🤖 AI Summary
Existing representation learning methods—both contrastive and non-contrastive—can only linearly approximate the top eigenfunctions of the context kernel, failing to yield exact, ordered spectral decomposition; this limitation hinders faithful feature importance modeling and adaptive dimension selection. To address this, we propose the first general-purpose framework that explicitly computes identifiable and spectrally ordered eigenfunctions of the context kernel. Our approach unifies low-rank approximation and Rayleigh quotient optimization into modular, kernel-compatible, and scalable solver components. We validate the framework on synthetic kernels and real-world image data: the estimated eigenvalues serve as robust, interpretable feature scores, enabling efficient and principled feature selection. The method achieves a favorable trade-off between accuracy and computational efficiency, offering a novel paradigm for explainable, adaptive representation learning in large-scale settings.
📝 Abstract
Recent advances in representation learning reveal that widely used objectives, such as contrastive and non-contrastive, implicitly perform spectral decomposition of a contextual kernel, induced by the relationship between inputs and their contexts. Yet, these methods recover only the linear span of top eigenfunctions of the kernel, whereas exact spectral decomposition is essential for understanding feature ordering and importance.
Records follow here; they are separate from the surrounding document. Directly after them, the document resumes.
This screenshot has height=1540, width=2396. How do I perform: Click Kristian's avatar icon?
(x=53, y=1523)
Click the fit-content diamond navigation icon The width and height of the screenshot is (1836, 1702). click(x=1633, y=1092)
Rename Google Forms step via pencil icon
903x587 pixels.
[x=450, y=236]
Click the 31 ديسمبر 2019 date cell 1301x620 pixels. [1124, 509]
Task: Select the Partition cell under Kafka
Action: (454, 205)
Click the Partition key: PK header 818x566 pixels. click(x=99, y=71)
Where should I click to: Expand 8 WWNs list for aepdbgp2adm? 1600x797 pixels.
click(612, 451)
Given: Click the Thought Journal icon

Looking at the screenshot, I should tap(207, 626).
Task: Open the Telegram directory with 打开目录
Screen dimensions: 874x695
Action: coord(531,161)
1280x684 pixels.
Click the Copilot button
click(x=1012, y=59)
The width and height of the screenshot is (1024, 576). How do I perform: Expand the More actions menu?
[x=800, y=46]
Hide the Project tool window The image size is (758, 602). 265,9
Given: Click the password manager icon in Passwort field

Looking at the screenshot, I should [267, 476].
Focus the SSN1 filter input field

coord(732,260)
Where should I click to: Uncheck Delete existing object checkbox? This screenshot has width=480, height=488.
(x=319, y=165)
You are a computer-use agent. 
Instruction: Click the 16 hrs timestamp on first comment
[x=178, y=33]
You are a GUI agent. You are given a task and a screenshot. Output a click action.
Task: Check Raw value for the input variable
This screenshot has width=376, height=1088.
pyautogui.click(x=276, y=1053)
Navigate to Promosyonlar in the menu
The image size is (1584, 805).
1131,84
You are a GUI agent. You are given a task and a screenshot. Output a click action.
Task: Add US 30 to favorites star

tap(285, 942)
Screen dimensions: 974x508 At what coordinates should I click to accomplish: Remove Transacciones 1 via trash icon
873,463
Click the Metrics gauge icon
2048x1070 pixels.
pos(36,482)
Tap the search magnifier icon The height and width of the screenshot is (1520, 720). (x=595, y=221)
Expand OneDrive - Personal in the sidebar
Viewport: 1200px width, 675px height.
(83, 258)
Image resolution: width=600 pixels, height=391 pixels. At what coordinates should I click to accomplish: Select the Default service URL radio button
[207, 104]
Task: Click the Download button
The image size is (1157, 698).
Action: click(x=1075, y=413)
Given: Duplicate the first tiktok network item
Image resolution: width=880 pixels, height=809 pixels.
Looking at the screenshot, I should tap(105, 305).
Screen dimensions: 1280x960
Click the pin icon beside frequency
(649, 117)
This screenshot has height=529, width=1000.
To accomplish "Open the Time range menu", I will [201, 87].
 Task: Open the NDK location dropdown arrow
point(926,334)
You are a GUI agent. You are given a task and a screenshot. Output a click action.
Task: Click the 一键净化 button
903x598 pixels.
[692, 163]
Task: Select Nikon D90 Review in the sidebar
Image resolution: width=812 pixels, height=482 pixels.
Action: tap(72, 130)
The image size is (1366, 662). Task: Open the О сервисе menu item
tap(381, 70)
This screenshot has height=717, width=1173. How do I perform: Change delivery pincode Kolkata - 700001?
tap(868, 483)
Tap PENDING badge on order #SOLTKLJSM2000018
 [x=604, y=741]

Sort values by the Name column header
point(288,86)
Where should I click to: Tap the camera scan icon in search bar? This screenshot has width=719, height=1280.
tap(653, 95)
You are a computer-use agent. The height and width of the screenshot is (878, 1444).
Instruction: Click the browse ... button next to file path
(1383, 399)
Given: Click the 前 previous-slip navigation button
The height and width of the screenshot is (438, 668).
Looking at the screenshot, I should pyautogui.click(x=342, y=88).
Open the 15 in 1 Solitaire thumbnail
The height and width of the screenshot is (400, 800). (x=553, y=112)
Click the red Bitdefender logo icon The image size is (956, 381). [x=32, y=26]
In this work, we propose a general framework to extract ordered and identifiable eigenfunctions, based on modular building blocks designed to satisfy key desiderata, including compatibility with the contextual kernel and scalability to modern settings. We then show how two main methodological paradigms, low-rank approximation and Rayleigh quotient optimization, align with this framework for eigenfunction extraction. Finally, we validate our approach on synthetic kernels and demonstrate on real-world image datasets that the recovered eigenvalues act as effective importance scores for feature selection, enabling principled efficiency-accuracy tradeoffs via adaptive-dimensional representations.